STATED GOAL: Please copy the stretch of the forum post on airline crashes from "Land an airplane" through "in air transportation.", word for word.

GIVEN TEXT:
^^^^

Wed Sep 14, 2005 1:31 am

Quoting Bobster2 (Reply 17):
American Airlines in Little Rock, the Southwest Airlines plane that ended up in a gas station, and the recent Air France crash.

Pilot error.
Pilot error.
Pilot error.

Before we start spending billions of dollars (no exaggeration at all) on modifying airports and airplanes, let's start modifying airline flight operations departments. I am quite certain that two of those crashes were the very predictable result of a flight department culture. In other words, management error, exacerbated by pilot error.

Land an airplane in a microburst, have your license revoked. Same airline does it twice under one administration - chief pilot or equivalent person has his license revoked and is forbidden for life to work in air transportation.

Some airlines do unsafe things because there are whores out there who will sign off on any procedure the company wants. There are not many of them, but there is at least one at YOUR airline.

Quoting Bobster2 (Reply 17):
I think arrester cables would make more sense. The cables would be stored underground and not affect normal runway operations. In case of emergency, pilots could activate them with an electronic signal

You are assuming that a plane with an emergency has electricity. It might not.

Quoting Bobster2 (Reply 17):
The cables or some sort of barrier would grab the wheels of the plane and bring it to a relatively gentle stop.

^^^^

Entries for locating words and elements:

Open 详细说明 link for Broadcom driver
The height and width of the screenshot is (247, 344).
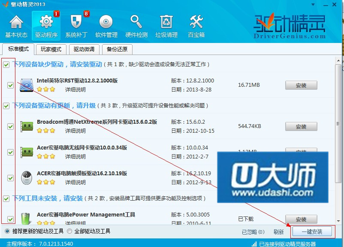point(75,131)
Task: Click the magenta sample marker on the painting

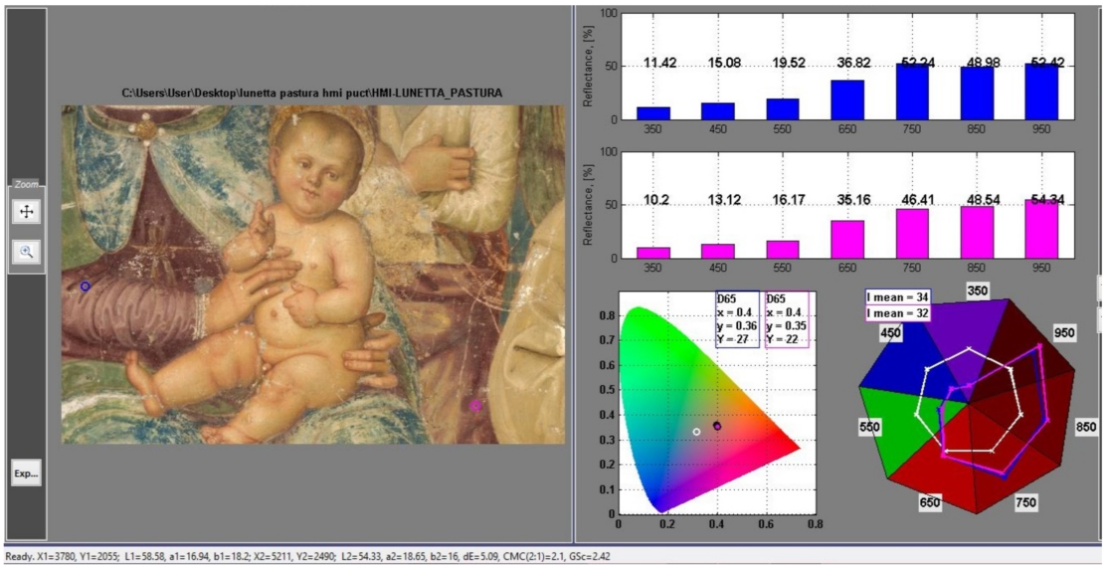Action: 475,406

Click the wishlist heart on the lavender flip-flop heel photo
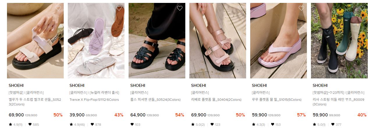301,8

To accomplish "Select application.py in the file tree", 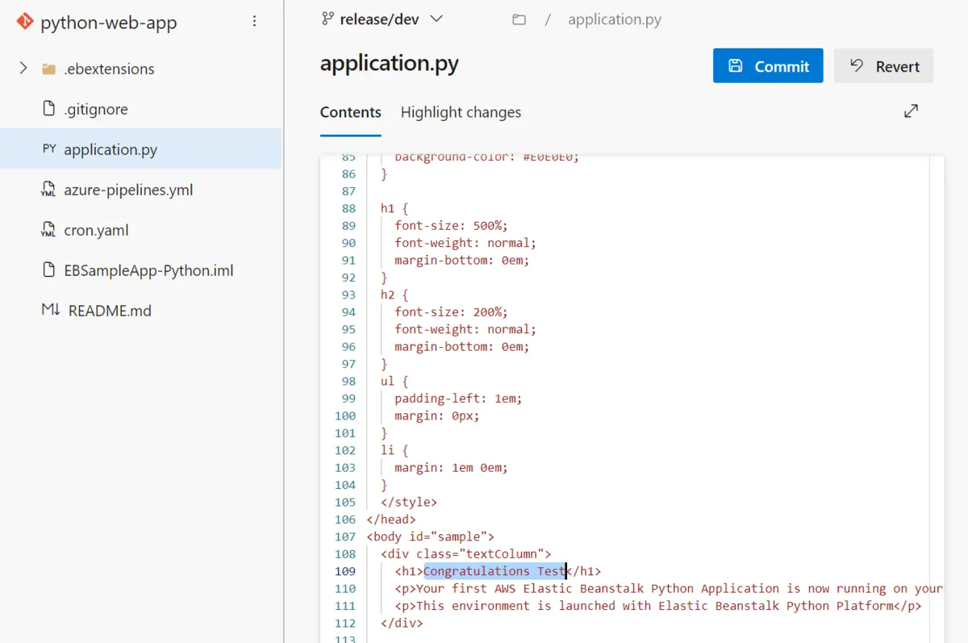I will point(140,149).
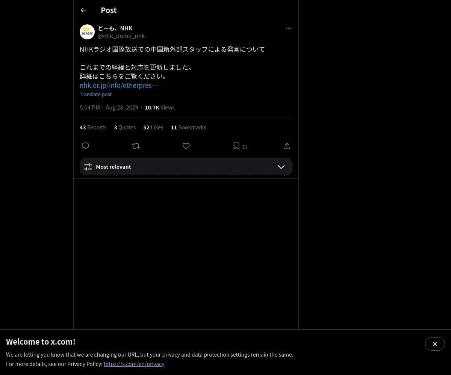Expand the Most relevant dropdown chevron
The height and width of the screenshot is (375, 451).
[281, 167]
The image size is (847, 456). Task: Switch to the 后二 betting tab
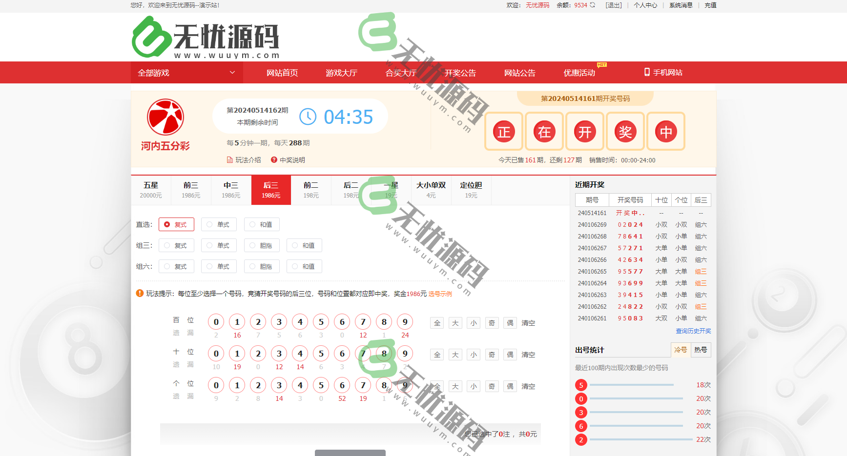tap(351, 190)
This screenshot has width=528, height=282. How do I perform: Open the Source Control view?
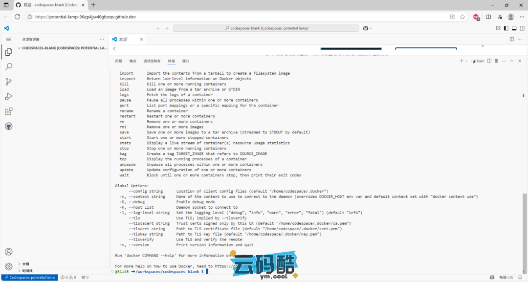[x=8, y=82]
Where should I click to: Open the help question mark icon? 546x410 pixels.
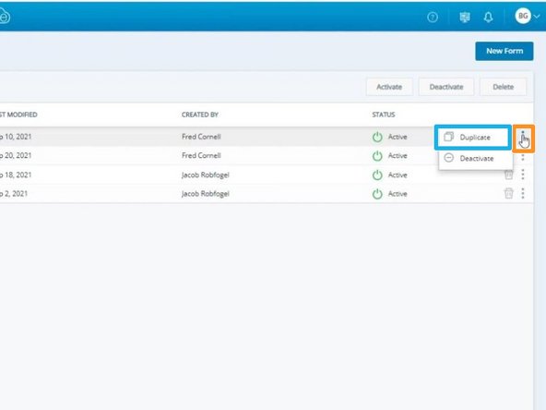433,17
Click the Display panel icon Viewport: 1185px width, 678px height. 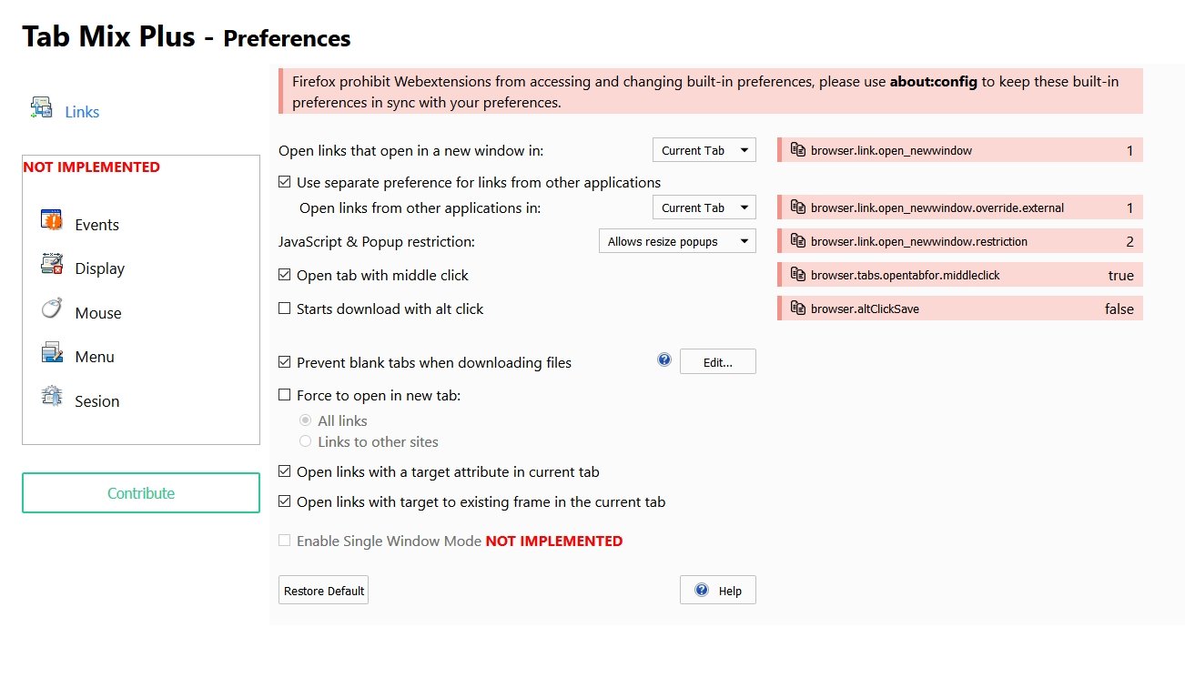point(52,265)
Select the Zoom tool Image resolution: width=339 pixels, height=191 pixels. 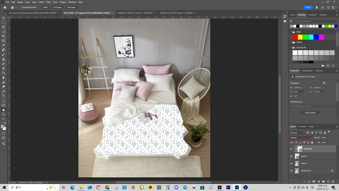tap(3, 114)
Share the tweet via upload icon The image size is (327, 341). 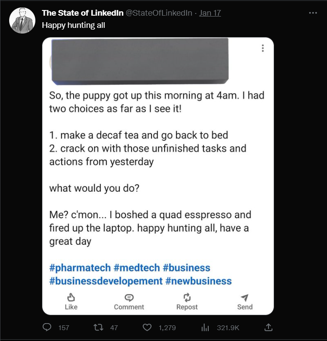pos(269,327)
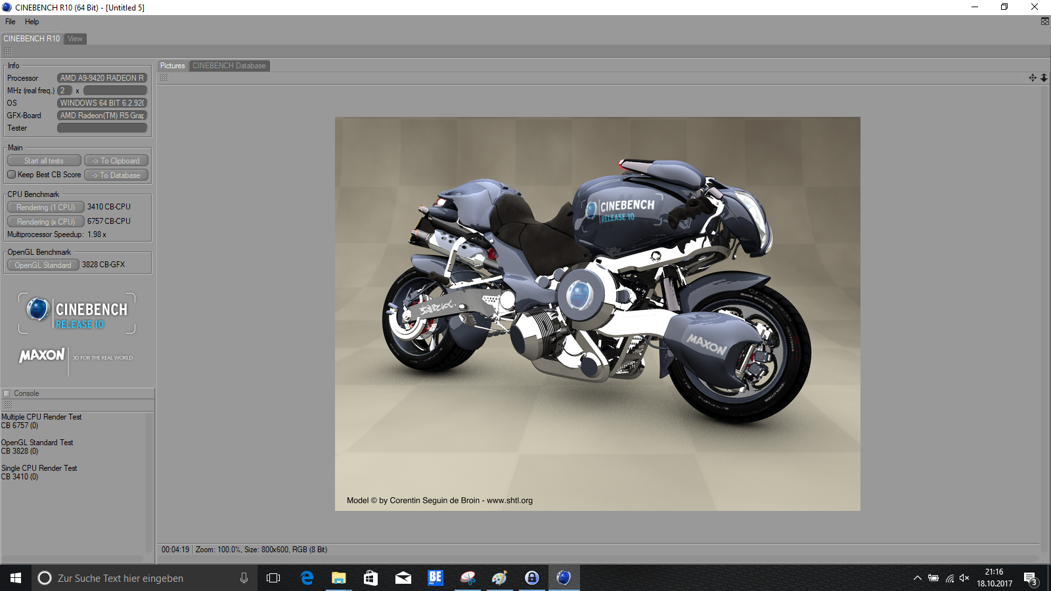
Task: Toggle the Console checkbox
Action: pyautogui.click(x=7, y=393)
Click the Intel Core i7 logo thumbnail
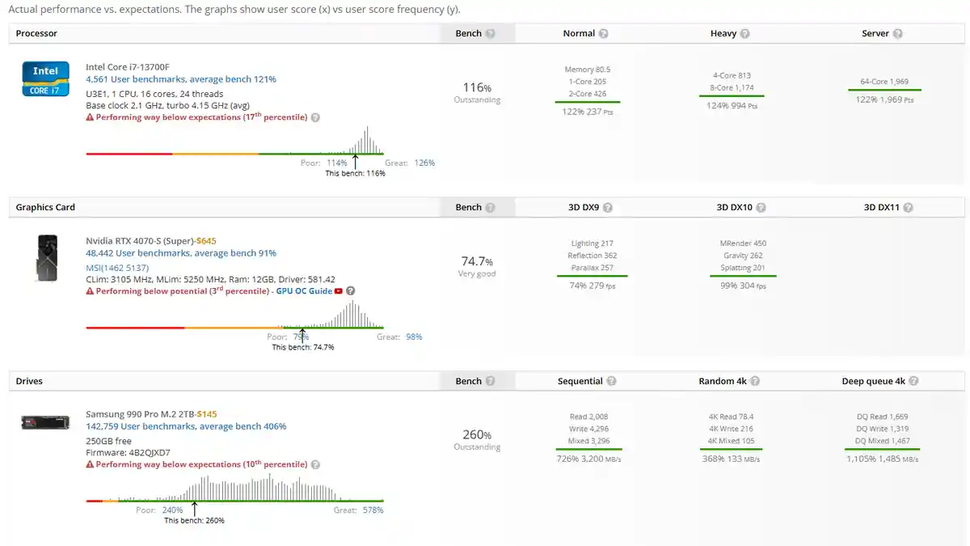The width and height of the screenshot is (970, 546). tap(45, 79)
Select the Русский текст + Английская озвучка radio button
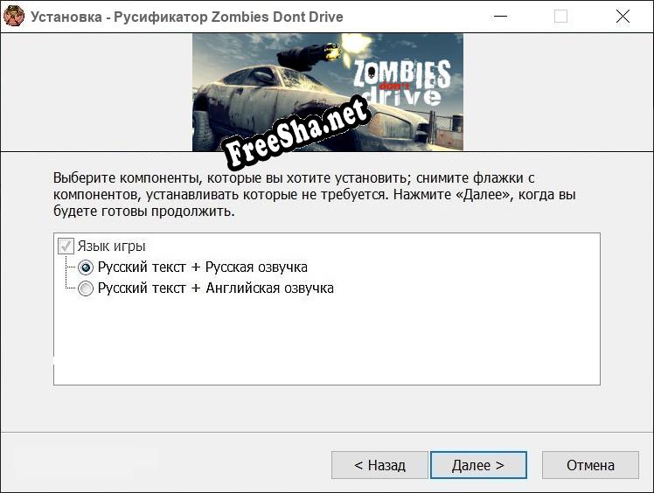The height and width of the screenshot is (493, 654). [86, 288]
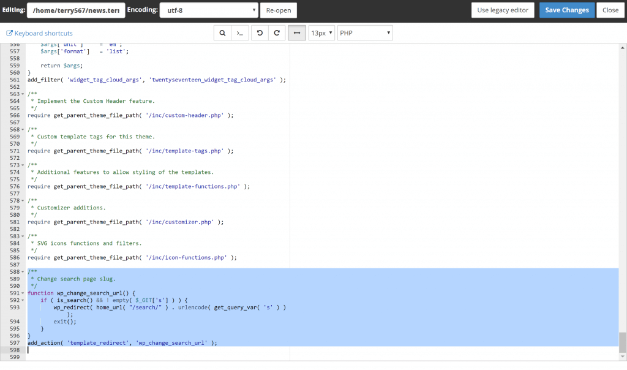Toggle line wrap with the double-arrow button
627x370 pixels.
tap(296, 33)
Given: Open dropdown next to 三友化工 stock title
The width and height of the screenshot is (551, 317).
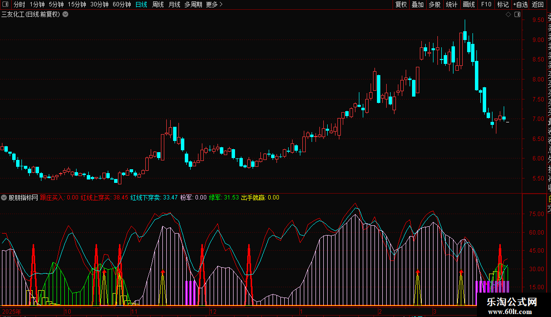Looking at the screenshot, I should (65, 15).
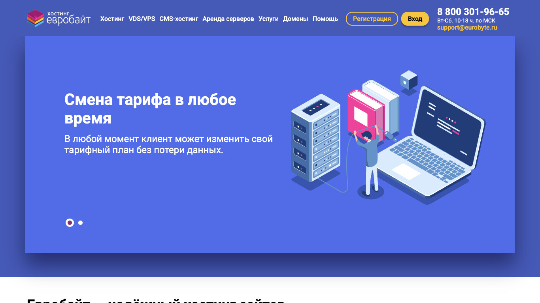Open the Домены section
Image resolution: width=540 pixels, height=303 pixels.
295,19
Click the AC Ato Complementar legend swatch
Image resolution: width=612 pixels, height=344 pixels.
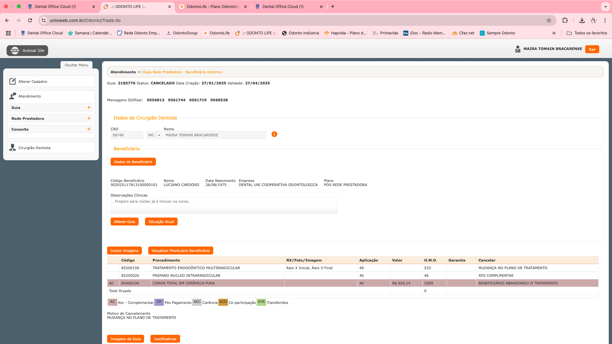113,302
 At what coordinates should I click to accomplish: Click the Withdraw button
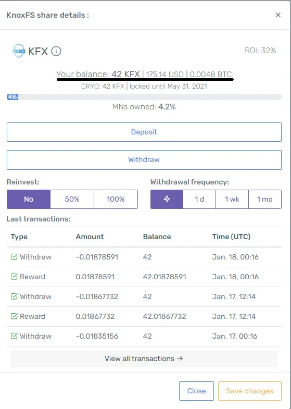click(144, 159)
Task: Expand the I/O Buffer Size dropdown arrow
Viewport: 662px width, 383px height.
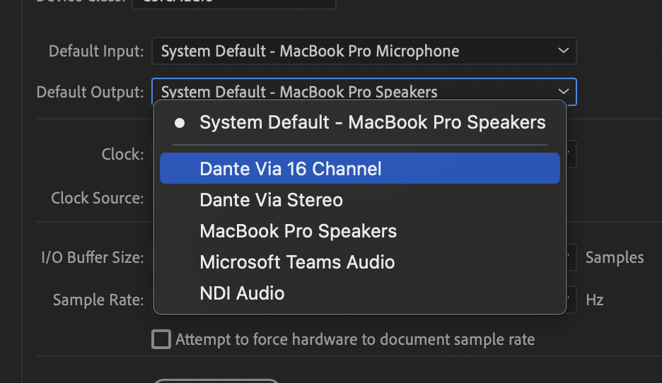Action: click(x=572, y=257)
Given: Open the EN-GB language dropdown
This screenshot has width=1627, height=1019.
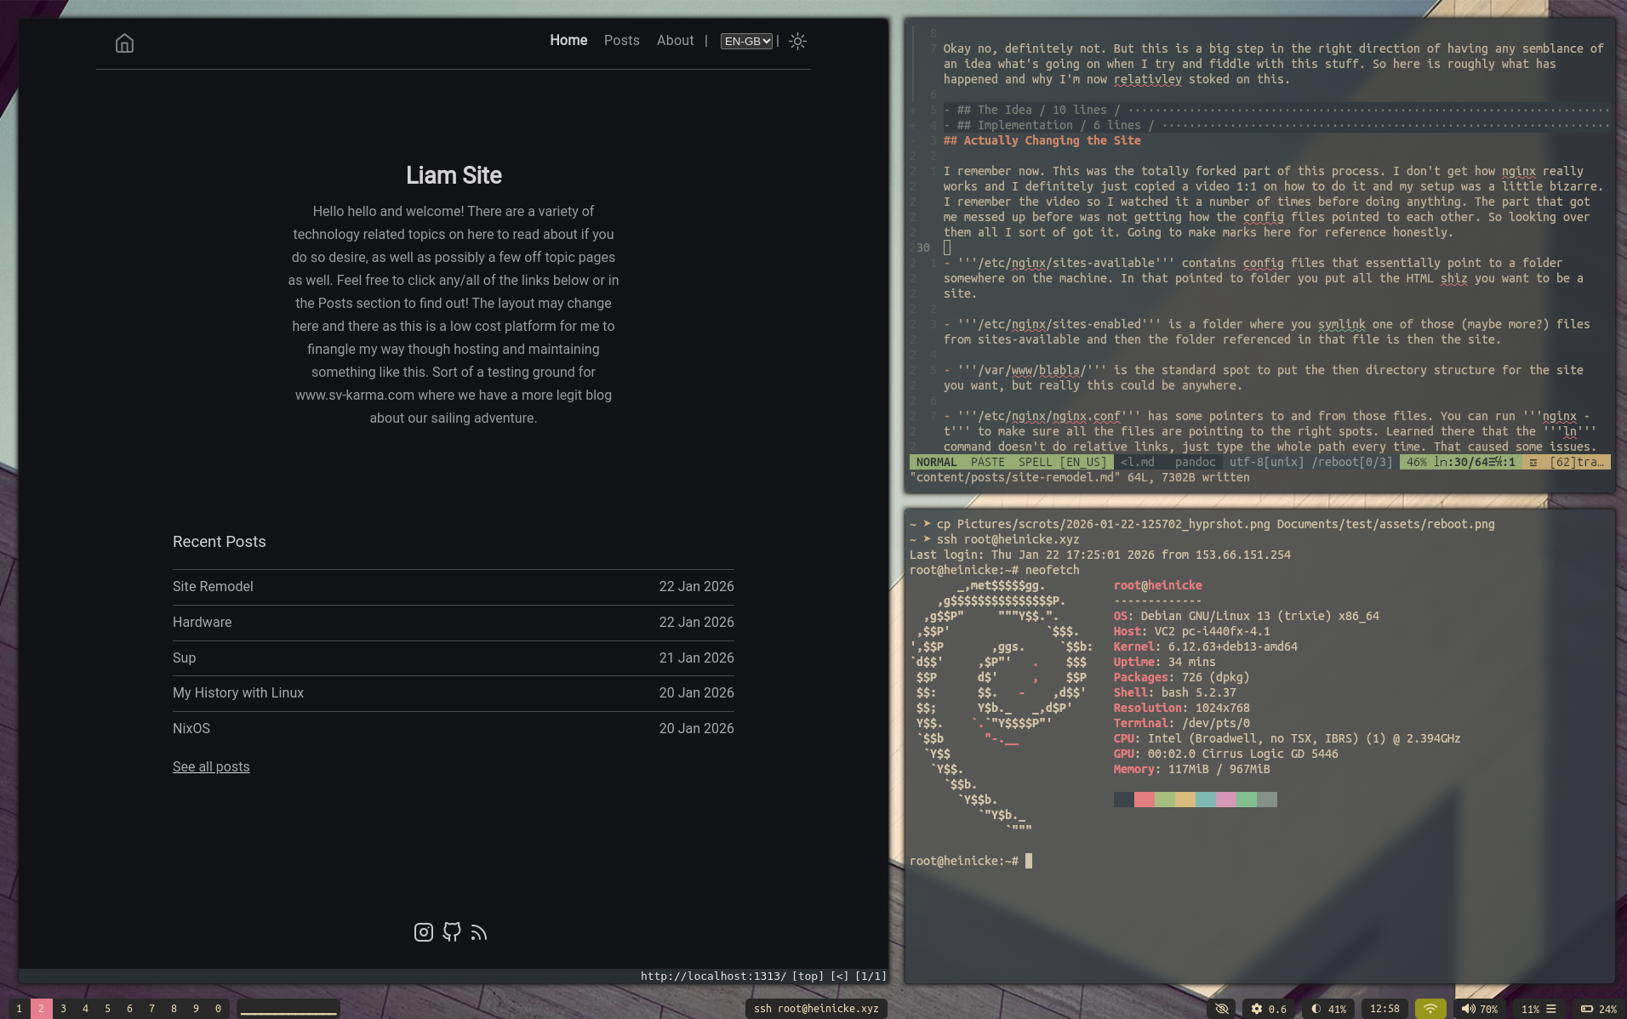Looking at the screenshot, I should coord(746,41).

^^^^

ANSWER TO THE EXERCISE:
Land an airplane in a microburst, have your license revoked. Same airline does it twice under one administration - chief pilot or equivalent person has his license revoked and is forbidden for life to work in air transportation.